Source:Lytle-forbes/content
A wealth of romance is embodied in the historical background of Pittsburgh's street names. Some were written in blood. Some recall men of the sword who swaggered across the pages of this city's early history with a dash and color belonging to a bygone age. This is the third of a series of articles on the story behind the names of certain street signs.
THE HOT blood rose slowly in the sick man's pale cheeks as he lay back on his pillows and listened to the droning voices of his officers in his tent on the banks of Turtle Creek that November night in 1758.
He really didn't have to listen to what they were saying, for he knew it all by heart in advance. They didn't want to march on to Fort Duquesne. Provisions were almost exhausted. Most of them wanted to wait. Some of them wanted to turn back.
The sick man could feel the cold, November wind blowing in through the poorly patched hole in the tent wall behind him. His mind drifted away from the jumble of voices around him, groped eagerly back to the years when he had ridden as a subaltern in the Scot's Greys. He could think happily of the days when he had ridden knee to knee with the best dragoons in Europe in a thundering, steel-crested avalanche of men and horses. That helped him to forget the nagging voices around him.

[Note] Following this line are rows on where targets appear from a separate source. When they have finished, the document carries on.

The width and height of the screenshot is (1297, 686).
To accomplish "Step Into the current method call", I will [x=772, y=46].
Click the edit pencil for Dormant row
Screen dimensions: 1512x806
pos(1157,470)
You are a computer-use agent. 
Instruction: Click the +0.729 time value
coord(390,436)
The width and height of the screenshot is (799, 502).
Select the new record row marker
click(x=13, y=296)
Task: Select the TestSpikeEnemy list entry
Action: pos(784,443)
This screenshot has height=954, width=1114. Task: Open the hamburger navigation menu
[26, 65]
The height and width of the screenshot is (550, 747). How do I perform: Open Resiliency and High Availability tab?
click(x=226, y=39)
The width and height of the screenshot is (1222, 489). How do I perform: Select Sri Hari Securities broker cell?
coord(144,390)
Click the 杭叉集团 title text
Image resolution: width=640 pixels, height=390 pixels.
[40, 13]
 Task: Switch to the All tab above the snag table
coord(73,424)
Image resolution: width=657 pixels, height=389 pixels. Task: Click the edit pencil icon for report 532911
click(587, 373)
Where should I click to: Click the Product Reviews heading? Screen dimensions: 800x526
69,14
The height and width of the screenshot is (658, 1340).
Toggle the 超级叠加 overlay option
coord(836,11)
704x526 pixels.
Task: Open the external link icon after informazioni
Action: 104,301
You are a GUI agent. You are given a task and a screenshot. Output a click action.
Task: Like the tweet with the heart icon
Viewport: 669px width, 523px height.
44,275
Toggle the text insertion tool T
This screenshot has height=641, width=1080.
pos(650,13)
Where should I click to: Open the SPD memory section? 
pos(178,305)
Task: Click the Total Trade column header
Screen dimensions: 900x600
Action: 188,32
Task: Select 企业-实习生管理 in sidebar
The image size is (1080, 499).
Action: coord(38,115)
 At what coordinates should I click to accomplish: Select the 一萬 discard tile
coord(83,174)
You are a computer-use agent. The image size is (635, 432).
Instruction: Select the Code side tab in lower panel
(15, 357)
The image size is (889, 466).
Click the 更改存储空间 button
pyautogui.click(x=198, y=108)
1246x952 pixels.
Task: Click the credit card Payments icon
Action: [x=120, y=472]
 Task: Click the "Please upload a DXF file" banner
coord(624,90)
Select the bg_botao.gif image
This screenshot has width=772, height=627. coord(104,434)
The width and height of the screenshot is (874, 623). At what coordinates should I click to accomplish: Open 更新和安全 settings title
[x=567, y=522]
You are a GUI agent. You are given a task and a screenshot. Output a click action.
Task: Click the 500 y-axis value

He had been a stout young Scotsman who could swing as strong a saber as any man in the regiment. He had ridden with the cavalry then, as swift as a big, gray horse could carry him, instead of dragging along on a litter with the hand of death clutching at his vitals.
The general looked around the circle of worried faces, bending over to stare at a map in the flickering light that came from tallow candles thrust on the points of bayonets. There were a few of them a man could count on.
Young Washington, over there in the corner. Some day he would make a name for himself. Bouquet, the Swiss colonel, there was a real soldier. And Armstrong, like Washington, a colonial officer, he was a soldier, too! But the rest of them. The blood vessel on the general's temple throbbed at the very thought of them.
Glares—Orders Advance
The sick man raised himself on his elbow and glared around the tent. He was shaking, both from anger and weakness, so that the gold braid on his epaulets trembled.
"Tomorrow night I will sleep in hell or in Fort Duquesne," he said in a voice that was tuned to rise above the roar of cannon. He fell back on the pillows.
That was John Forbes, who studied to be a doctor and ended up by taking the King's sword. That was the man they called the "Head of Iron." That was the man for whom Forbes Street was named.
Spot Near Braddock's 'Waterloo'
The sick man bit his lips to stifle a groan, opened his eyes and stared at the shadows that the candles painted on the slanting canvas over his head. Outside he could hear the feet of the sentry slogging through the mud.
The "Head of Iron" was lonely. It was a long way from Fifeshire, Scotland. He could hear the wind rising, driving a sleety rain upon the tent.
The banks of Turtle Creek was an ill omen to British arms. Four years before Braddock's army had been massacred not far from this spot.
The bones of many a good friend of the "Iron Head" lay unburied in the woods. Sir Peter Halket and Halket's son—their skeletons were intertwined, for the son had fallen as he stooped to lift his father.
Outside a voice called sharply, "Rounds!" The officer of the watch was passing by. It must be after midnight.
Far away to the southwest a dull rumble rose above the sound of the wind. A subaltern entered the tent. Forbes lifted himself against the pillows and called out that the French had blown up their powder magazine. He was sure of it!
Tricked Indian Aides
It was hard to wait for daylight, doubly hard with the pain clutching at his vitals again. Outside he could hear the creak of a field gun's wheels and the curses of the teamsters. The camp was coming to life.
His litter was slung between two horses. The Indian allies of Forbes had scoffed at the commander of an army of 7,000 who must be lugged along like a baby in a cradle. The officers couldn't explain that Forbes was keeping alive by sheer will power. The Indians might have run away if they had known.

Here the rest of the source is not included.